This is the technical description of a DBT Translation table. If you want more general information about languages and template choices, please see the list of templates.
Initially, the language table for braille translation is determined by the selected template, and may be changed using the Document / Translation Tables menu. Using those menus does not require use of the table designator. However, to switch to a different translation table partway through a file, one must enter a DBT code and the designator for the table to switch to. For switching secondary languages within a base language table, see the [lng~X] command. For switching from one base language to another, see the [lnb~...] command.
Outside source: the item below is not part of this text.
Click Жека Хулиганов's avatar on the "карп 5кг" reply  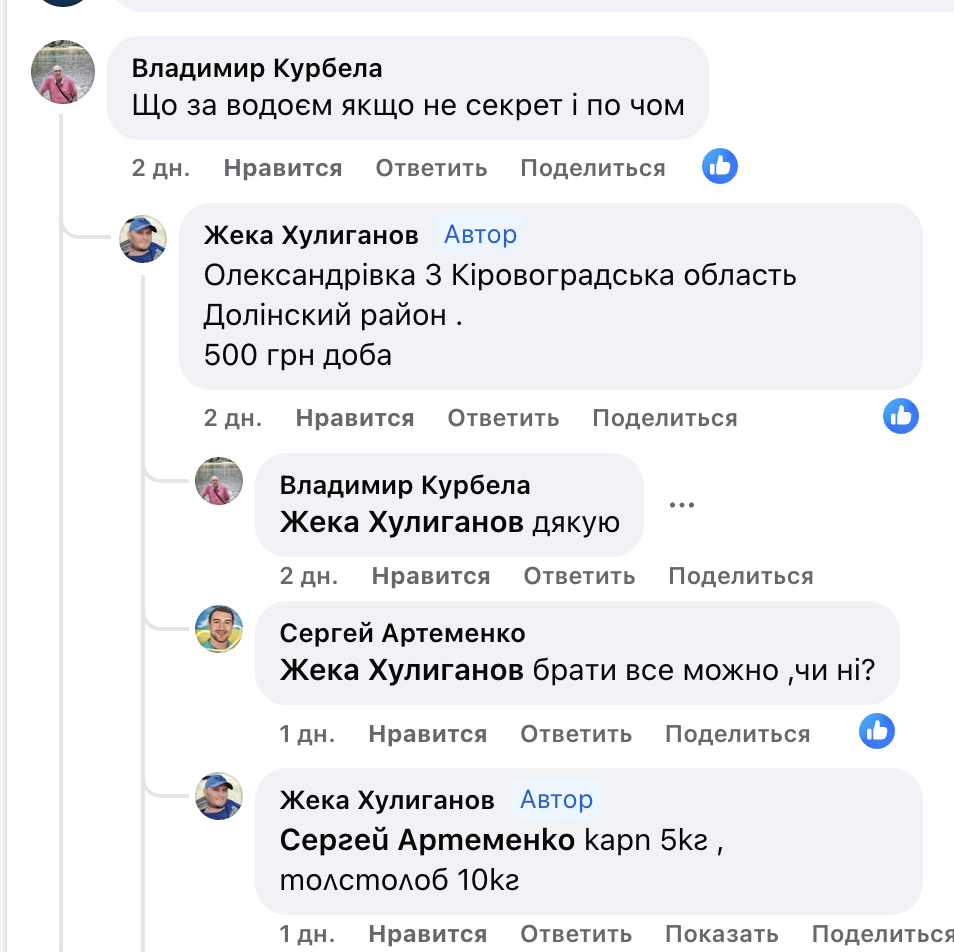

The French/Quebec tables support print-to-braille translation of French-language literary text, following the French Braille Code as formerly defined by the Ministry of Education in Quebec, Canada, prior to 1996. That code differed slightly slightly from the then-current French code as defined by the Association Valentin Hauy (AVH), Paris and also from the newer Unified French Code. The American Computer Braille Code (CBC) is also supported.
Braille-to-print translation is supported for this language. However, braille-to-print translation may not be perfect, therefore beware that errors can occur. If you find errors or have suggestions, please send both the *.dxb and *.dxp files along with an explanation to: email@example.com. Please be sure to include sample files!
See "References, History and Credits" below regarding the maintenance history of this table. Because there were changes to Quebecois French braille in 1996 that may or may not have been incorporated, this table should not be regarded as representative of the code in use after 1996 and prior to the adoption of Unified French.
True braille-to-print translation is supported within French text, but it is based upon the AVH system and so may not always correspond as expected.
No secondary languages are presently supported.
Note however that it is possible to switch to any of the available translation tables listed in DBT. (See the [lnb~...] code below.)
The American Computer Braille Code (CBC) is supported.
It is also possible to switch to any of the available translation tables listed in DBT (see the [lnb~...]code below), many of which do support various technical codes, such as for mathematics or computer notation, or which support “unified” treatment of technical notation as well as literary text in the base language associated with the table.
The following DBT translation codes are available when using the French/Quebec table. Any other translation codes used will be ignored, or indeed may cause unexpected results. If using an alternative translation table, i.e when switching to another base language table by means of the[lnb~...] code, please refer to the relevant topic and available codes for that table.
[ab] is equivalent to [g2]
[in] is equivalent to [g1]
[lnb~...] (for switching to another base [primary] language table)
[lng] -- ignored.
[tx] cancels "CBC" (computer braille -- see [cb] etc.) or "no translate" (see [cz]), reverting to ordinary text.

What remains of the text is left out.